Description of the task |
Copy out the entries below in full and exactly.
BEGIN Listed entries
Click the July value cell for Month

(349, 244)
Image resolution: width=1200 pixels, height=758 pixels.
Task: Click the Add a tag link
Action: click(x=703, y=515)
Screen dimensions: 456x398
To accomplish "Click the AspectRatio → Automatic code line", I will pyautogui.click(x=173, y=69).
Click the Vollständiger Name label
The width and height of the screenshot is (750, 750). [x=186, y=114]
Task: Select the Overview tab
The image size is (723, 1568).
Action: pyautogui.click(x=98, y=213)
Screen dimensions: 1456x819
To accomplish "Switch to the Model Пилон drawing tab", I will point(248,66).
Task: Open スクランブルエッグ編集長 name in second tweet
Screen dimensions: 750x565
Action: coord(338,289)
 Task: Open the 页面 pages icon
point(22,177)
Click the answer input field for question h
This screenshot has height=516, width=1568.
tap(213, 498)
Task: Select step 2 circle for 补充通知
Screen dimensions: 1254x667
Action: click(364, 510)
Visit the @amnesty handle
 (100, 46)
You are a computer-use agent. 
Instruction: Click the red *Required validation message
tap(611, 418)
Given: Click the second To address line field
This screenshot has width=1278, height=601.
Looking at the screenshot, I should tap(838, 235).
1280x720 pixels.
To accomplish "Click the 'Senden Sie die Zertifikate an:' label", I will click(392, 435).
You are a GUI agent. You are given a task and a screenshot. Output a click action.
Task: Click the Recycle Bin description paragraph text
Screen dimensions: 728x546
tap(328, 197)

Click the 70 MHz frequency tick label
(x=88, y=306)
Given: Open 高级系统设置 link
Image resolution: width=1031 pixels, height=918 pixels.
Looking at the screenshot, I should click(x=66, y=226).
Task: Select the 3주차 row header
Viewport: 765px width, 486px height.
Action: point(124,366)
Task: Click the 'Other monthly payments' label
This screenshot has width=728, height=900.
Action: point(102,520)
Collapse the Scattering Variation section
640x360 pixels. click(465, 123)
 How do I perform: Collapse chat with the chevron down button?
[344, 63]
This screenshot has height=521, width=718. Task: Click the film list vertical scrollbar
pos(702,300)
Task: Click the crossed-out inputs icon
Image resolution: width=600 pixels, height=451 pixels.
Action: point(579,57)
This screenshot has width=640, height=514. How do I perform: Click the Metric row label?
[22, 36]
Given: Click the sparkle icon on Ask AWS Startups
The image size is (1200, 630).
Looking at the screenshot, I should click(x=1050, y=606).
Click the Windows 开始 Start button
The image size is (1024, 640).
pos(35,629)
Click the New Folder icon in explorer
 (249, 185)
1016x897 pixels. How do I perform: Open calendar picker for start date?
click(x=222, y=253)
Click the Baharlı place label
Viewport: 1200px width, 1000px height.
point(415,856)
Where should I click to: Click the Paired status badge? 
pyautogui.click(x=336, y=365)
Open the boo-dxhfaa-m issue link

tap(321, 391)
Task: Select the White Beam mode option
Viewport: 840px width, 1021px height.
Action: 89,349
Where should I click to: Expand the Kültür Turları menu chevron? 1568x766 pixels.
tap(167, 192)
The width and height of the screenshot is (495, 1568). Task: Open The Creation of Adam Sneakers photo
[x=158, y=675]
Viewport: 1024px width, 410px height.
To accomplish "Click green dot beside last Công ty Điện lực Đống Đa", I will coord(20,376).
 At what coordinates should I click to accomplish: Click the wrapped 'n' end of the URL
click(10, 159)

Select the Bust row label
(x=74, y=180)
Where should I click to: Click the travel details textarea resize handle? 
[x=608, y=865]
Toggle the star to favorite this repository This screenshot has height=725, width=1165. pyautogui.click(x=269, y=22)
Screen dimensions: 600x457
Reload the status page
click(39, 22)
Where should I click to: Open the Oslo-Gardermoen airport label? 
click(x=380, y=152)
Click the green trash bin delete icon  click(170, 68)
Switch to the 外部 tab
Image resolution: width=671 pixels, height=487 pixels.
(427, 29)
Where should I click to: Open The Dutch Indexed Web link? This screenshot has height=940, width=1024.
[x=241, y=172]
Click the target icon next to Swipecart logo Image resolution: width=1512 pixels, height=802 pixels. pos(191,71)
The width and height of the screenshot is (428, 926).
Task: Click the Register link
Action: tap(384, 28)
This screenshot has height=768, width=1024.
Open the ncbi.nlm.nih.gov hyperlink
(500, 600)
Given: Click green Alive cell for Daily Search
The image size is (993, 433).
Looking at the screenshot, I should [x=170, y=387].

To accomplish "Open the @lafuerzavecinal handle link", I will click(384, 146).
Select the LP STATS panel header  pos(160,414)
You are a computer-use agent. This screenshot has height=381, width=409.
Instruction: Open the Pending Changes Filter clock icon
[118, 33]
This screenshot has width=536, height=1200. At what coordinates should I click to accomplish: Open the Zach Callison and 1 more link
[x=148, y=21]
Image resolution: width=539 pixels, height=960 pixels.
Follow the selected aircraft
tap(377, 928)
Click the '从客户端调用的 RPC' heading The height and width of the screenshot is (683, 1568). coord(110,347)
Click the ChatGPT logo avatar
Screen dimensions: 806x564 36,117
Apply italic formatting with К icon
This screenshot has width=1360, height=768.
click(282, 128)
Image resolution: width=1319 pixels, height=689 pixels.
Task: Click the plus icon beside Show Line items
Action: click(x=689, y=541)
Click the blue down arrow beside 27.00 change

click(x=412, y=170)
END Listed entries
Response area |
Click the July value cell for Month

(349, 244)
Image resolution: width=1200 pixels, height=758 pixels.
Task: Click the Add a tag link
Action: click(x=703, y=515)
Screen dimensions: 456x398
To accomplish "Click the AspectRatio → Automatic code line", I will pyautogui.click(x=173, y=69).
Click the Vollständiger Name label
The width and height of the screenshot is (750, 750). [x=186, y=114]
Task: Select the Overview tab
The image size is (723, 1568).
Action: pyautogui.click(x=98, y=213)
Screen dimensions: 1456x819
To accomplish "Switch to the Model Пилон drawing tab", I will point(248,66).
Task: Open スクランブルエッグ編集長 name in second tweet
Screen dimensions: 750x565
Action: coord(338,289)
 Task: Open the 页面 pages icon
point(22,177)
Click the answer input field for question h
This screenshot has height=516, width=1568.
tap(213, 498)
Task: Select step 2 circle for 补充通知
Screen dimensions: 1254x667
Action: click(364, 510)
Visit the @amnesty handle
 (100, 46)
You are a computer-use agent. 
Instruction: Click the red *Required validation message
tap(611, 418)
Given: Click the second To address line field
This screenshot has width=1278, height=601.
Looking at the screenshot, I should tap(838, 235).
1280x720 pixels.
To accomplish "Click the 'Senden Sie die Zertifikate an:' label", I will click(392, 435).
You are a GUI agent. You are given a task and a screenshot. Output a click action.
Task: Click the Recycle Bin description paragraph text
Screen dimensions: 728x546
tap(328, 197)

Click the 70 MHz frequency tick label
(x=88, y=306)
Given: Open 高级系统设置 link
Image resolution: width=1031 pixels, height=918 pixels.
Looking at the screenshot, I should click(x=66, y=226).
Task: Select the 3주차 row header
Viewport: 765px width, 486px height.
Action: point(124,366)
Task: Click the 'Other monthly payments' label
This screenshot has width=728, height=900.
Action: point(102,520)
Collapse the Scattering Variation section
640x360 pixels. click(465, 123)
 How do I perform: Collapse chat with the chevron down button?
[344, 63]
This screenshot has height=521, width=718. Task: Click the film list vertical scrollbar
pos(702,300)
Task: Click the crossed-out inputs icon
Image resolution: width=600 pixels, height=451 pixels.
Action: point(579,57)
This screenshot has width=640, height=514. How do I perform: Click the Metric row label?
[22, 36]
Given: Click the sparkle icon on Ask AWS Startups
The image size is (1200, 630).
Looking at the screenshot, I should click(x=1050, y=606).
Click the Windows 开始 Start button
The image size is (1024, 640).
pos(35,629)
Click the New Folder icon in explorer
 (249, 185)
1016x897 pixels. How do I perform: Open calendar picker for start date?
click(x=222, y=253)
Click the Baharlı place label
Viewport: 1200px width, 1000px height.
point(415,856)
Where should I click to: Click the Paired status badge? 
pyautogui.click(x=336, y=365)
Open the boo-dxhfaa-m issue link

tap(321, 391)
Task: Select the White Beam mode option
Viewport: 840px width, 1021px height.
Action: 89,349
Where should I click to: Expand the Kültür Turları menu chevron? 1568x766 pixels.
tap(167, 192)
The width and height of the screenshot is (495, 1568). Task: Open The Creation of Adam Sneakers photo
[x=158, y=675]
Viewport: 1024px width, 410px height.
To accomplish "Click green dot beside last Công ty Điện lực Đống Đa", I will coord(20,376).
 At what coordinates should I click to accomplish: Click the wrapped 'n' end of the URL
click(10, 159)

Select the Bust row label
(x=74, y=180)
Where should I click to: Click the travel details textarea resize handle? 
[x=608, y=865]
Toggle the star to favorite this repository This screenshot has height=725, width=1165. pyautogui.click(x=269, y=22)
Screen dimensions: 600x457
Reload the status page
click(39, 22)
Where should I click to: Open the Oslo-Gardermoen airport label? 
click(x=380, y=152)
Click the green trash bin delete icon  click(170, 68)
Switch to the 外部 tab
Image resolution: width=671 pixels, height=487 pixels.
(427, 29)
Where should I click to: Open The Dutch Indexed Web link? This screenshot has height=940, width=1024.
[x=241, y=172]
Click the target icon next to Swipecart logo Image resolution: width=1512 pixels, height=802 pixels. pos(191,71)
The width and height of the screenshot is (428, 926).
Task: Click the Register link
Action: tap(384, 28)
This screenshot has height=768, width=1024.
Open the ncbi.nlm.nih.gov hyperlink
(500, 600)
Given: Click green Alive cell for Daily Search
The image size is (993, 433).
Looking at the screenshot, I should [x=170, y=387].

To accomplish "Open the @lafuerzavecinal handle link", I will click(384, 146).
Select the LP STATS panel header  pos(160,414)
You are a computer-use agent. This screenshot has height=381, width=409.
Instruction: Open the Pending Changes Filter clock icon
[118, 33]
This screenshot has width=536, height=1200. At what coordinates should I click to accomplish: Open the Zach Callison and 1 more link
[x=148, y=21]
Image resolution: width=539 pixels, height=960 pixels.
Follow the selected aircraft
tap(377, 928)
Click the '从客户端调用的 RPC' heading The height and width of the screenshot is (683, 1568). coord(110,347)
Click the ChatGPT logo avatar
Screen dimensions: 806x564 36,117
Apply italic formatting with К icon
This screenshot has width=1360, height=768.
click(282, 128)
Image resolution: width=1319 pixels, height=689 pixels.
Task: Click the plus icon beside Show Line items
Action: click(x=689, y=541)
Click the blue down arrow beside 27.00 change

click(x=412, y=170)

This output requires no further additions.